PKBQAC Dataset

A Dataset for Personal Knowledge Base Question Ansewring and Unanswerable Question Correction


Previous works on knowledge base question answering focus on finding answers for answerable questions. In the real world applications, however, people often muddle up facts and ask those questions that cannot be answered with knowledge base. The personal knowledge base (LiveKB) consists of 137 relations and 15,525 events written in Chinese collected from Twitter 18 users. In the construction of the dataset, we manully generate seven types of questions, including "who", "what", "where", "when", "how many", "duration", and "True or False". In summary, there are two types of answerable questions: (1) the answers can be retrieved from the KB, and (2) the questions can be answered with "True" or "False" based on the KB. The rest of the questions are unanswerable.
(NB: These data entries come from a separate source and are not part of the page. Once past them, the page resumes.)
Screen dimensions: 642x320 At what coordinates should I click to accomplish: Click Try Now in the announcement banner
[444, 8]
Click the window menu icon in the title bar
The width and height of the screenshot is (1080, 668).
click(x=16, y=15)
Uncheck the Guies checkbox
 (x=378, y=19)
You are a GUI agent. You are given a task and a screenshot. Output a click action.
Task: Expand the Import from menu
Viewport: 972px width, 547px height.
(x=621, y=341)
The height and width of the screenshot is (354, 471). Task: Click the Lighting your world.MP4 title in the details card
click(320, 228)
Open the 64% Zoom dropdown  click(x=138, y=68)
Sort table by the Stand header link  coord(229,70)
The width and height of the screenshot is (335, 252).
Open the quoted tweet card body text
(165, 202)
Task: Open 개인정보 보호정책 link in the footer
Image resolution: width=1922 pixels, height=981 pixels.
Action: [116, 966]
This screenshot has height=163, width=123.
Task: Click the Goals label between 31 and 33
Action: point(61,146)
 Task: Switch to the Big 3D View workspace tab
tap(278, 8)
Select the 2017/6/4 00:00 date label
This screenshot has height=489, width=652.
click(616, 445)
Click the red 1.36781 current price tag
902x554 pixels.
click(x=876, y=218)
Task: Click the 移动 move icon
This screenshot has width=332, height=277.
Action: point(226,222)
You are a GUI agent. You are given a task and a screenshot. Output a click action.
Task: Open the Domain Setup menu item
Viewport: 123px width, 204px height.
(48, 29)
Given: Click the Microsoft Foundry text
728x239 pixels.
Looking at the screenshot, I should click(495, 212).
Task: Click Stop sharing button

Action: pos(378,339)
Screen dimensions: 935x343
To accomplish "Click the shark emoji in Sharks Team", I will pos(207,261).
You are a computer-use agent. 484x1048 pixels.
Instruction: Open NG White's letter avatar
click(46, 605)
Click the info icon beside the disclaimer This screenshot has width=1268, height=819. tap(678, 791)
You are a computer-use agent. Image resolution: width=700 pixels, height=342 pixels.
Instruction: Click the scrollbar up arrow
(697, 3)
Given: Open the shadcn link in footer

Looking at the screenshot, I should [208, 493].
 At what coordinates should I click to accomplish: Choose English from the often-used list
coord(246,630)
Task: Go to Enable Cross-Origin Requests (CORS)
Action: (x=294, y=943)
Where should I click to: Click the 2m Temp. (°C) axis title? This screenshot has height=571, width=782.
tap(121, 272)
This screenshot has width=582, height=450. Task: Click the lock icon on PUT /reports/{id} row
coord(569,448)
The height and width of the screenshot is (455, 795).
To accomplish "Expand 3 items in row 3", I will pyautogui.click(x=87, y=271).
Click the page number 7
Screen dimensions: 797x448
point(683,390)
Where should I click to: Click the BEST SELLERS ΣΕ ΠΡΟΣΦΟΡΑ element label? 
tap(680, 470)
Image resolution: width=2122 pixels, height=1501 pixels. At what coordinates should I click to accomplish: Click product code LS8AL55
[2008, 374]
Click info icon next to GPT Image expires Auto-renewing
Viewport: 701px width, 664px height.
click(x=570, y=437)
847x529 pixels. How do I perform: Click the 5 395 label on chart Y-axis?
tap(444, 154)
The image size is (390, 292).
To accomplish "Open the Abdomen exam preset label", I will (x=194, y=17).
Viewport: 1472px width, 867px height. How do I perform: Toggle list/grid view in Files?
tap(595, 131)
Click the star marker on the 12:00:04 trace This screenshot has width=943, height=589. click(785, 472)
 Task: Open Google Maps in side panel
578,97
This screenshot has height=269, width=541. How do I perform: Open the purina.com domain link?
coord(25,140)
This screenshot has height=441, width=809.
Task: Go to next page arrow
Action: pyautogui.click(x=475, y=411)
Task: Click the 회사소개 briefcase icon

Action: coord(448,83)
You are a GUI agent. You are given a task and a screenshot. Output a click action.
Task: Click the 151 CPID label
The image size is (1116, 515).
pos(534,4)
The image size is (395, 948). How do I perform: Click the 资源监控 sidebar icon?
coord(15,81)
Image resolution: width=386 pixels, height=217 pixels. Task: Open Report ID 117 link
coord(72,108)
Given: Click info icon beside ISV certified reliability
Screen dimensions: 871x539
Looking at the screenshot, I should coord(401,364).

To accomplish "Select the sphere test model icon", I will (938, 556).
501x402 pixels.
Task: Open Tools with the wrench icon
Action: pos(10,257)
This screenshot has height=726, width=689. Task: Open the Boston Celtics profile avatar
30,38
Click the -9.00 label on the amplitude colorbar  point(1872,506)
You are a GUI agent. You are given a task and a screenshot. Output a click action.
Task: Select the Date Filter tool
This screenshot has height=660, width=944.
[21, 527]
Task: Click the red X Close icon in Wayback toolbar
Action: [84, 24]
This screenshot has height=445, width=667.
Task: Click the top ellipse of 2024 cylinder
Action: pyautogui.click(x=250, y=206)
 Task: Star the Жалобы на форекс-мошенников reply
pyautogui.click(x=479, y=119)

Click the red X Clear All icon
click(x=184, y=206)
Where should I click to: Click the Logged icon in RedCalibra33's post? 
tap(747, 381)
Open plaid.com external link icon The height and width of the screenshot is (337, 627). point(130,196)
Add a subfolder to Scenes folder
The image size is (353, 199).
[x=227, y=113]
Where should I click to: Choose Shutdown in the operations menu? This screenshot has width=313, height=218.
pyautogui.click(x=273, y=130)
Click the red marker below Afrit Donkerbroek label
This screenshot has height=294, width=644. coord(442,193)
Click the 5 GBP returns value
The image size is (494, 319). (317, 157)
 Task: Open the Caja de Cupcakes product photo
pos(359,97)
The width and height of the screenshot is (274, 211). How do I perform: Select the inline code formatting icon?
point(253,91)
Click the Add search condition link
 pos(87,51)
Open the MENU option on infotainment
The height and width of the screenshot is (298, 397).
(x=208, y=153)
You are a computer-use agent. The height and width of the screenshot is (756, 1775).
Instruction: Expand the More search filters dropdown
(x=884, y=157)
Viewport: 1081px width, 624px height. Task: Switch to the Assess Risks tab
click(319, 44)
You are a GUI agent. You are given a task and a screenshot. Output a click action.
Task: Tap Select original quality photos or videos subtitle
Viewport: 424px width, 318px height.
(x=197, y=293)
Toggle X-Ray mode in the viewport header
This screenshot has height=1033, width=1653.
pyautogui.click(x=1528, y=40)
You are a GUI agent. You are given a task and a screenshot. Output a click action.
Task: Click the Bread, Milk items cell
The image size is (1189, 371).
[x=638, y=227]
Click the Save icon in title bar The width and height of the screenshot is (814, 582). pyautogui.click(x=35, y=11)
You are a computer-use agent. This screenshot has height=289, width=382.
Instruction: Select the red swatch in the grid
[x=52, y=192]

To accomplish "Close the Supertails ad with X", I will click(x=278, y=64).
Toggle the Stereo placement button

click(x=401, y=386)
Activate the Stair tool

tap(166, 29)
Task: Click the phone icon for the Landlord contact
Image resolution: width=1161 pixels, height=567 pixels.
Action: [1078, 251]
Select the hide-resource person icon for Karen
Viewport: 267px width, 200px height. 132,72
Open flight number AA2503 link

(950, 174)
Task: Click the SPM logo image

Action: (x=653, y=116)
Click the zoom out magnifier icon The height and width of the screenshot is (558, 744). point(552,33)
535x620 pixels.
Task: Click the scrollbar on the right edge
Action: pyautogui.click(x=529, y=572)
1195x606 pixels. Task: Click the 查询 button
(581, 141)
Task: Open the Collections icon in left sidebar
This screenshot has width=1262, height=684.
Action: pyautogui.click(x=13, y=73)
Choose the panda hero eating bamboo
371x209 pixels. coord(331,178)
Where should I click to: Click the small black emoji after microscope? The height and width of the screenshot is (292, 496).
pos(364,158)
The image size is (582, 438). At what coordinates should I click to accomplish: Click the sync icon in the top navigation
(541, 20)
As a result, the dataset contains 41,960 distinct Chinese questions, where the numbers of answerable and unanswerable questions are 38,201 and 3,759, respectively.

20210929 update dataset: correct some annotations of question type.


Each entry in the JSON format is consisted of "tweet_id" (the ids of the related tweets), "answerable" (is the question answerable), "question", and "correct_questions" (the possible corrected questions of the unanswerable question).

"question" and "correct_questions" are consist of "question" and "triple_mentions", where triples in "triple_mentions" means which events comprise the question, and the answer is in "tripleA".


  {'answerable': False,
 'correct_questions': [{'question': '我租什么去北横经过外澳服务区伯朗咖啡',
                        'triple_mentions': {'time_info': {'index': None,
                                                          'mention': None},
                                            'tripleA': {'object': '单车',
                                                        'object_index': None,
                                                        'subject': '租',
                                                        'subject_index': '0',
                                                        'time': None,
                                                        'time_index': None},
                                            'tripleB': {'object': '外澳服务区伯朗咖啡',
                                                        'object_index': '9-17',
                                                        'subject': '去',
                                                        'subject_index': '0',
                                                        'time': None,
                                                        'time_index': None},
                                            'tripleC': {'object': '北横',
                                                        'object_index': '5-6',
                                                        'subject': '去',
                                                        'subject_index': '0',
                                                        'time': None,
                                                        'time_index': None}}}],
 'question': {'question': '我租什么去基隆火车站经过外澳服务区伯朗咖啡',
              'triple_mentions': {'tripleA': {'object': '车',
                                              'object_index': '8',
                                              'predicate': '租',
                                              'predicate_index': '1',
                                              'subject': '我',
                                              'subject_index': '0',
                                              'time': None,
                                              'time_index': None},
                                  'tripleB': {'object': '外澳服务区伯朗咖啡',
                                              'object_index': '12-20',
                                              'predicate': '去',
                                              'predicate_index': '4',
                                              'subject': '我',
                                              'subject_index': '0',
                                              'time': None,
                                              'time_index': None},
                                  'tripleC': {'object': '基隆火车站',
                                              'object_index': '5-9',
                                              'predicate': '经过',
                                              'predicate_index': '10-11',
                                              'subject': '我',
                                              'subject_index': '0',
                                              'time': None,
                                              'time_index': None}}},
 'question_type': 'what',
 'tweet_id': ['63166644754710528',


Please click Google Form to fill out the questionnaire survey, the download link of the PKBQAC dataset will be sent to your e-mail inbox.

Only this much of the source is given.